As much as I hate the gangs profiting from misery and tying up police time with their internecine feuds, the late amendment to the gangs bill, banning people from wearing their gang patches in their own homes, seems ludicrous for the reasons that have been given.
The Gangs Bill, as it was tabled in July at the Justice Select Committee, will give police the power to disperse gatherings and to ban patches in public. All good. But a clause added a few weeks ago allows the police to apply to the courts for a gang prohibition order for repeat offenders, meaning anyone convicted of wearing their patch in public three times in five years won't be allowed to wear the patch in their own home. Justice Minister Paul Goldsmith told Mike Hosking this morning on the Mike Hosking Breakfast that he makes no apologies for giving police extra tools to deal with gang members.
“What it's about is giving them, the police, that option to deal with what we think will be a small group of people who say, well, stuff you, I'm just gonna wear my patch and I'll pay my fine and I'll keep on doing it. And that would undermine the purpose of the bill and that's why we got that feedback during the Select Committee and so we're bringing in this extra tool to give the police extra powers to deal with that small number of repeat offenders.”
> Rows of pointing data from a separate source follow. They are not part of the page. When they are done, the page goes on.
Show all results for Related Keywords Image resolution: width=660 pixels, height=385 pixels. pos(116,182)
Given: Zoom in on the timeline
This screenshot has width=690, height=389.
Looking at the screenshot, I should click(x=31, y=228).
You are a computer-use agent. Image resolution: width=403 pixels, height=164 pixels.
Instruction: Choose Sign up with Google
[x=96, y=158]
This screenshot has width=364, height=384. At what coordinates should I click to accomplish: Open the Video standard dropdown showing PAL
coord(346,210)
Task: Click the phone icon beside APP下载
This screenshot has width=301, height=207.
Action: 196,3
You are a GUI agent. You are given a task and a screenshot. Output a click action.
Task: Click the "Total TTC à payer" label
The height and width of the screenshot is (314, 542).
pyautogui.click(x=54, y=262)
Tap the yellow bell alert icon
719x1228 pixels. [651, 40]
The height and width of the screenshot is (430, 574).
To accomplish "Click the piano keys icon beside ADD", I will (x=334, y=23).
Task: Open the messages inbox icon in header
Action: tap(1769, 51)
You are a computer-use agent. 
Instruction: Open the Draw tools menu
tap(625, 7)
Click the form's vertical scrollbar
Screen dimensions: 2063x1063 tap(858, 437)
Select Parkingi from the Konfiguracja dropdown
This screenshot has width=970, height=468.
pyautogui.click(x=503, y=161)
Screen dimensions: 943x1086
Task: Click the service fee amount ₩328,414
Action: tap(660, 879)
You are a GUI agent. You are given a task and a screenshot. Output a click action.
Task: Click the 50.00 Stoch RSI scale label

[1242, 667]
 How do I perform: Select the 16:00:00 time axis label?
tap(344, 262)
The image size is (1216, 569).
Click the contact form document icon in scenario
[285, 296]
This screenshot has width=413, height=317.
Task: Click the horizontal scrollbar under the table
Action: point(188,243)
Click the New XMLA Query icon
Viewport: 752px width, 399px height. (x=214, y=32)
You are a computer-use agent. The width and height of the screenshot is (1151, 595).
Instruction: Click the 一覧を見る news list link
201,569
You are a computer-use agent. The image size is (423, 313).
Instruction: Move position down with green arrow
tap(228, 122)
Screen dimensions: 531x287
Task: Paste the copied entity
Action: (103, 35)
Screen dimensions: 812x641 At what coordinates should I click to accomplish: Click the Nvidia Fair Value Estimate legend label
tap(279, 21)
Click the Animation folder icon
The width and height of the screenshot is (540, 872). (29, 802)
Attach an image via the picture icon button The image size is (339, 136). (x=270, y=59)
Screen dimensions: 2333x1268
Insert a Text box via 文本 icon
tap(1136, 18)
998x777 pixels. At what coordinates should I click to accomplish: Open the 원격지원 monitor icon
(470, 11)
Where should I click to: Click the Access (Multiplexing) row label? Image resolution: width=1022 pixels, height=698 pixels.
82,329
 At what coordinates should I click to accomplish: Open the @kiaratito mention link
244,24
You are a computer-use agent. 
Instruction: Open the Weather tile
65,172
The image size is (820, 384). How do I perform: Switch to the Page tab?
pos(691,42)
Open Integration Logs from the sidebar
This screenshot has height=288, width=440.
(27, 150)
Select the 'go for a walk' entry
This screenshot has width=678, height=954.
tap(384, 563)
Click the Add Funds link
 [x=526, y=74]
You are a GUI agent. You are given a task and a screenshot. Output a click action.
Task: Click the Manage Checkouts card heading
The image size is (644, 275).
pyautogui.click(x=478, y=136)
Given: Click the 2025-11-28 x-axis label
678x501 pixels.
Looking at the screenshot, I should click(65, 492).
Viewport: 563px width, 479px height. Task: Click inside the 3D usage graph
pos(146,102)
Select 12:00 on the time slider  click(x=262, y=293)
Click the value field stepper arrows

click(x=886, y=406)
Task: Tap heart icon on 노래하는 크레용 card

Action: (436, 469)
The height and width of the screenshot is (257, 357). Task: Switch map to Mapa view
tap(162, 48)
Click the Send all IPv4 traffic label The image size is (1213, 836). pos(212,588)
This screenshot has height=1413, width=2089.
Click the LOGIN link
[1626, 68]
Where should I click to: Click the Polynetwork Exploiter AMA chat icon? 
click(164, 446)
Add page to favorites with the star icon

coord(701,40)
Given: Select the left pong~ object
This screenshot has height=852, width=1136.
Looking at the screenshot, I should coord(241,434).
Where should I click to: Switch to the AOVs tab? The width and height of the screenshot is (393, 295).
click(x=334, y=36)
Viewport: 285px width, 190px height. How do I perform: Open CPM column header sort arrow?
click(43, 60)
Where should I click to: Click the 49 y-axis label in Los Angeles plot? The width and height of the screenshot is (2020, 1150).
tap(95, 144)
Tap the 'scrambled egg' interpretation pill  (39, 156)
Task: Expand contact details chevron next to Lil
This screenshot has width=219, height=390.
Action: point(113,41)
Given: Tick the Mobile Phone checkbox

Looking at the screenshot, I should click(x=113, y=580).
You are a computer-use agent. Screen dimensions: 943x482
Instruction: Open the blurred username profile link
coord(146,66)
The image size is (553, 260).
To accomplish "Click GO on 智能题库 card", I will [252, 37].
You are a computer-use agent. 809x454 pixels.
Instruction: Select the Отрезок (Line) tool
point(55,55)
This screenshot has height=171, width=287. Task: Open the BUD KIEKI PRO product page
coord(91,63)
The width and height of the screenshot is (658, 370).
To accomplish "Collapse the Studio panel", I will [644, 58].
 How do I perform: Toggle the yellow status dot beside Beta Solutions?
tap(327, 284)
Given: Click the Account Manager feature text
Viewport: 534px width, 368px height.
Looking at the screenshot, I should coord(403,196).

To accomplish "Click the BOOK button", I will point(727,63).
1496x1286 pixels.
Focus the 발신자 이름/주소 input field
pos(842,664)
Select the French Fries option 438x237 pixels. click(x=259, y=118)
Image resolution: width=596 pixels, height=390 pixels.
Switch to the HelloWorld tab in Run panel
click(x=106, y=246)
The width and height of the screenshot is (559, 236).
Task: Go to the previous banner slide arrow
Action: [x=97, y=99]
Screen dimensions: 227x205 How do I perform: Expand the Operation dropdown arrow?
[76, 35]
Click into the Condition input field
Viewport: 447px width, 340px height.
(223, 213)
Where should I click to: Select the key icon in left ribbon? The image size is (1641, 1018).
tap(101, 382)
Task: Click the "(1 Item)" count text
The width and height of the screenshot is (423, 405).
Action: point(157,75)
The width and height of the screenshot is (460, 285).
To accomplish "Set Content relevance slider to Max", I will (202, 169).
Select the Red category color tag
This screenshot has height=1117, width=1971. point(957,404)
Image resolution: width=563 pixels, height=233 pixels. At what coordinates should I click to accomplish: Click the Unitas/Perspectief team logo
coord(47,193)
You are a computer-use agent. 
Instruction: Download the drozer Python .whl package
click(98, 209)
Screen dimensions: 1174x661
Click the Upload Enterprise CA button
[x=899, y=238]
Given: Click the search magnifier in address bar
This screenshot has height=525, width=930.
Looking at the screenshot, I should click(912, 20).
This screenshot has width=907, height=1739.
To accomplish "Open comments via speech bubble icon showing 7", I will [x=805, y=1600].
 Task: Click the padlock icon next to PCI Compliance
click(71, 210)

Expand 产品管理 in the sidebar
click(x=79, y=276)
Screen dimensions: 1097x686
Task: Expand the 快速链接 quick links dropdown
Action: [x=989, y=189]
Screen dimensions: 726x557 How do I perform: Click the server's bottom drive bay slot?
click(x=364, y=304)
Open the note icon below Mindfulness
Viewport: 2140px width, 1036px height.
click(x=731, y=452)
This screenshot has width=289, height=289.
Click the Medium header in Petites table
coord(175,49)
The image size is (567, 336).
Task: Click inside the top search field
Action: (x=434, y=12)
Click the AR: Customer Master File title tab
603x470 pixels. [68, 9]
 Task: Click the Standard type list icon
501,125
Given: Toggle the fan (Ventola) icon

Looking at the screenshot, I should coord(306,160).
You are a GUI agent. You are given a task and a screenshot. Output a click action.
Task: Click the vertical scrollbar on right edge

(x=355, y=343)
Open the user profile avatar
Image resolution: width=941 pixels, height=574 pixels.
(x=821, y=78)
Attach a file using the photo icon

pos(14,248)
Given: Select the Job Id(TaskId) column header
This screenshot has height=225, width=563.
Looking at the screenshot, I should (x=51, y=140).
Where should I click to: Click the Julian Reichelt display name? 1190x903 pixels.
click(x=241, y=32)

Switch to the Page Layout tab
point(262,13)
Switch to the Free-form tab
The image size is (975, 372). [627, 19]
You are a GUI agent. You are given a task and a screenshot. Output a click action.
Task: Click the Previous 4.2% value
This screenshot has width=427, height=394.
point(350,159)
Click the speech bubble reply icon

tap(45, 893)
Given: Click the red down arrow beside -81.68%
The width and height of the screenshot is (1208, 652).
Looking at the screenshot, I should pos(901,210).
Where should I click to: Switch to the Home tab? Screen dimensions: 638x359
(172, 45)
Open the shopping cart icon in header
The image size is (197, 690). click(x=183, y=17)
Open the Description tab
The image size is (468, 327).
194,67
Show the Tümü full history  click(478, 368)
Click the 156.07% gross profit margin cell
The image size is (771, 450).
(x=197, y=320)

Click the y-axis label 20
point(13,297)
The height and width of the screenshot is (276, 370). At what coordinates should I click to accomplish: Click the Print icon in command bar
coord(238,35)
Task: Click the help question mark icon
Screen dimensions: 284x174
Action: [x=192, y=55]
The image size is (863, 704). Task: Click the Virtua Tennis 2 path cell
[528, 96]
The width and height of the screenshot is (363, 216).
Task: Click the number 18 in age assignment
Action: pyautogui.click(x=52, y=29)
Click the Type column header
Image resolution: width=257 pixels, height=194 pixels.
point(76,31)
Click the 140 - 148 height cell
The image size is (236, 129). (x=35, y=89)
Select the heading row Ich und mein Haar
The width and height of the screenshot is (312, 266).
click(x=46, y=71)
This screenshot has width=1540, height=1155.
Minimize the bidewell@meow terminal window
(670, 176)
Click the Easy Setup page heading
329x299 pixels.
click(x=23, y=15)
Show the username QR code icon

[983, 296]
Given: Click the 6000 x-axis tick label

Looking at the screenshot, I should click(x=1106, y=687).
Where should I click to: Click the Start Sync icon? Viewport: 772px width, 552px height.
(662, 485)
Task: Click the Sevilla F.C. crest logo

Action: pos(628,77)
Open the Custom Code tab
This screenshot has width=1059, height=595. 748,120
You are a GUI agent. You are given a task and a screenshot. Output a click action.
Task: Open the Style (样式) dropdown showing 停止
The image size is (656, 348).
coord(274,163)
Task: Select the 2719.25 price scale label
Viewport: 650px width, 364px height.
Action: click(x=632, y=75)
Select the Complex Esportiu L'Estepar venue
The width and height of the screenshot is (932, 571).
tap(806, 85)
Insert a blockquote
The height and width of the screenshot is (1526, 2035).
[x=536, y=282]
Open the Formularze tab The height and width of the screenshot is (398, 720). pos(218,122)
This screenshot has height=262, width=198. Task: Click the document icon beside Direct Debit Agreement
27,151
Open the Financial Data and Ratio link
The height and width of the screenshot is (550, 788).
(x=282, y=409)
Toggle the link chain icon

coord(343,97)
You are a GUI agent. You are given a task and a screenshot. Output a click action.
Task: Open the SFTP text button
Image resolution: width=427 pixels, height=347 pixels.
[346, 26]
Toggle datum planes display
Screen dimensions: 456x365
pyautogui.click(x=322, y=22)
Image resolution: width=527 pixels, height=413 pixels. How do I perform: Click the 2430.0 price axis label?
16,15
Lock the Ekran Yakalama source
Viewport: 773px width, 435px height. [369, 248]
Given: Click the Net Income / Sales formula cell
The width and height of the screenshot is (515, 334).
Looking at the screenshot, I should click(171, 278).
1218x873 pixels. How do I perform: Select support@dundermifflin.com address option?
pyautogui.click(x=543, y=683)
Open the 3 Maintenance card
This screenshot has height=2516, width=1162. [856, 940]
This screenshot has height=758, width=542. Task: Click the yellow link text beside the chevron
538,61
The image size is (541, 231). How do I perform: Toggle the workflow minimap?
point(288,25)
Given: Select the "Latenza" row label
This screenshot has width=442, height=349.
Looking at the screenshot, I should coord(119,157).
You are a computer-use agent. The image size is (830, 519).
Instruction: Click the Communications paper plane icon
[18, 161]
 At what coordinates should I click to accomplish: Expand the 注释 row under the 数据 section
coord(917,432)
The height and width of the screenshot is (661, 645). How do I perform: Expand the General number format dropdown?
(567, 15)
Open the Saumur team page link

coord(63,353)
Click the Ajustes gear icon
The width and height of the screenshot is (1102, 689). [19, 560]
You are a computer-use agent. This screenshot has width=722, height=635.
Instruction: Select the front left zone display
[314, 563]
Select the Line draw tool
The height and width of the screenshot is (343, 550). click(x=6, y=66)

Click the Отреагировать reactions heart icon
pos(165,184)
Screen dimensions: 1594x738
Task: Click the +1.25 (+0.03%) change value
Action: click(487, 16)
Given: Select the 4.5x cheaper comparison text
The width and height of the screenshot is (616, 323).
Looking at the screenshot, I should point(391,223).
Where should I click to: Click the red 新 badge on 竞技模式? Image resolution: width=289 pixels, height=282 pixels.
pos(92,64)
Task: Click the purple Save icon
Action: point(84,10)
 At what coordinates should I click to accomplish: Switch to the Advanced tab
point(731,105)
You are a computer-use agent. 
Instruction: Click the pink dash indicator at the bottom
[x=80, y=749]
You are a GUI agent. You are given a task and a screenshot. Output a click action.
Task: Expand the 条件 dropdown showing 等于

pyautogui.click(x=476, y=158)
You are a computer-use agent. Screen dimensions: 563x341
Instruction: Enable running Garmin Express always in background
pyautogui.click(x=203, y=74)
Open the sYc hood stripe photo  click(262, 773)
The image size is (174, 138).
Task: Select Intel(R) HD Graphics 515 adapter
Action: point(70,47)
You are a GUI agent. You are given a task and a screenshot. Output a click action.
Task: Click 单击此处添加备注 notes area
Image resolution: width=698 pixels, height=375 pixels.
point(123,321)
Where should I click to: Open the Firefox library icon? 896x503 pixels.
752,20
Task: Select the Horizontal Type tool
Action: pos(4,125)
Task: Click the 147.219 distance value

Well, all very well and good, but there's a couple of things here. This amendment really should have been discussed at Select Committee so that organisations, experts, and the public could have their say. You can't just discuss a bill at Select Committee, everybody knows what's in it, everybody has their say, and then after it's been tabled go - oh, hang on, hang on. I've got an idea. You can't have a thought bubble and pop it in (although it appears you can). But I think it sets a precedent that other substantial changes and amendments can be made to bills without the public getting to have their say.
An open letter from the Law Society to Goldsmith urged him to withdraw the amendment, calling it an unjustified limitation on the right to freedom of expression and not rationally connected to the stated purpose of the gang patch ban, which is to reduce public intimidation. And it is. I don't like seeing them on the streets, we share the streets, I'm very unlikely to visit a gang member's home and if they want to wear their patch at home and they're not doing anything unlawful, then I find it hard to see how that is going to impact anybody around us.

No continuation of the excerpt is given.